Ce sujet me semblait important à être abordé puisque de nombreux conflits et problèmes relationnels que l’on peut avoir peuvent s’expliquer et se comprendre au travers de ce triangle. Et, une fois qu’on devient conscient qu’on joue à ce jeu, on peut être d’autant plus en mesure d’en sortir.

On parle de jeu psychologique bien que le terme de jeu ici, n’a absolument rien d’amusant, ludique ou fun. En bref, le Triangle Dramatique de Karpman est un modèle qui nous permet de décortiquer ces rôles et de comprendre pourquoi les conflits et les dynamiques malsaines se répètent si souvent dans nos relations.

C’est-à-dire que vous avez peut-être déjà observé dans vos relations, qu’il s’agisse de relation amoureuse, familiale, professionnelle, amicale etc. que vous adoptiez parfois des postures de victimes, de bourreaux ou de sauveurs. Et potentiellement, vous avez du mal à vous reconnaître dans ces rôles. Vous n’avez peut-être pas envie de les enfiler et vous ne comprenez pas pourquoi cela se répète dans votre vie.

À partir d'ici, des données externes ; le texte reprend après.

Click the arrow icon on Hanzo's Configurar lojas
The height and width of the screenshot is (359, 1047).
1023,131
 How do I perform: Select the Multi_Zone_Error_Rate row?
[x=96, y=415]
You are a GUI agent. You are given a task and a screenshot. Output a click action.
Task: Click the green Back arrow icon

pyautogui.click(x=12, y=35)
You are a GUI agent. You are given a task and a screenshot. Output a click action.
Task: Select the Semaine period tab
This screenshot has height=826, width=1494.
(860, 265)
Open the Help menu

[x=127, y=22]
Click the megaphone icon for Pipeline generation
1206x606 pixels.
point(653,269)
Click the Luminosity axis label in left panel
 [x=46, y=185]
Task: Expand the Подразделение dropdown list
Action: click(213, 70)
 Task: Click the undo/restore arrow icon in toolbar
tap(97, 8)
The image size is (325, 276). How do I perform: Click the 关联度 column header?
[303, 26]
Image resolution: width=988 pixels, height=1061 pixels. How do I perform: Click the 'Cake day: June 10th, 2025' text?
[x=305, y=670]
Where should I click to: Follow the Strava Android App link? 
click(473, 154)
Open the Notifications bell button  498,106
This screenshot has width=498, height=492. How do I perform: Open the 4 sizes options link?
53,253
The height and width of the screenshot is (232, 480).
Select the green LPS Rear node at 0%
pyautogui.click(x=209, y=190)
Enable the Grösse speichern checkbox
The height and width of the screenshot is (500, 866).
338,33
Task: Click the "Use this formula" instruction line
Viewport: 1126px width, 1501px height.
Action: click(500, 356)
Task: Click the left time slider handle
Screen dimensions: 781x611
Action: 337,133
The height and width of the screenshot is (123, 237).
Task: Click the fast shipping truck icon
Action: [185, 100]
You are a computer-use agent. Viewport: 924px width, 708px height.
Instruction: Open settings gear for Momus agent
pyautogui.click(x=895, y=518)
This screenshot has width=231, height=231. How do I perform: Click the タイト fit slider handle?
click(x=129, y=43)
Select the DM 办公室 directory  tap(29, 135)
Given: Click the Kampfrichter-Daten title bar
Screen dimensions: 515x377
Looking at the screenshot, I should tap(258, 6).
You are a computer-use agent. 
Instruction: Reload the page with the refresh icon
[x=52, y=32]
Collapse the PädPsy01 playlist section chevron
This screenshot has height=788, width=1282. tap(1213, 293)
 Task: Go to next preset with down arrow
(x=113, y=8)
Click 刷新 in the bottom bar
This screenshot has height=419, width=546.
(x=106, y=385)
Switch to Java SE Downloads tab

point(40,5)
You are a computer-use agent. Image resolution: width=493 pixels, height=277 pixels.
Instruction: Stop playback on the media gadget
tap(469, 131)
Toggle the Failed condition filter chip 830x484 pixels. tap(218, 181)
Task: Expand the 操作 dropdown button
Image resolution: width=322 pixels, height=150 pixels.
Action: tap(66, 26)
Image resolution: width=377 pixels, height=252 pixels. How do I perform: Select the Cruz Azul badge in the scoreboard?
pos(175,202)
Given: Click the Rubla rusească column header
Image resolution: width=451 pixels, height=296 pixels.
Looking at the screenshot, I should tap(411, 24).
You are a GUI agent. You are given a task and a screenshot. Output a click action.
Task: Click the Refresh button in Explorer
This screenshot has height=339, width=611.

Exemples de situation où l’on endosse un rôle

  • Le sentiment de tout donner, tout bien faire pour l’autre et ne pas avoir de reconnaissance en retour
  • Se voir imposé de façon autoritaire comment vous êtes censé agir 
  • Critiquer, juger votre partenaire voire être exaspéré dans certaines de vos interactions
  • Anticiper les besoins de l’autre, faire passer l’autre avant, prendre des décisions à la place de son ou sa partenaire etc.
  • vous sentir mal-aimée, être en souffrance et être face à une personne qui ne semble pas entendre ou reconnaître vos besoins

Dans ces différents exemples, qui sont très fréquents, on adopte une posture, un rôle, que ce soit conscient ou non.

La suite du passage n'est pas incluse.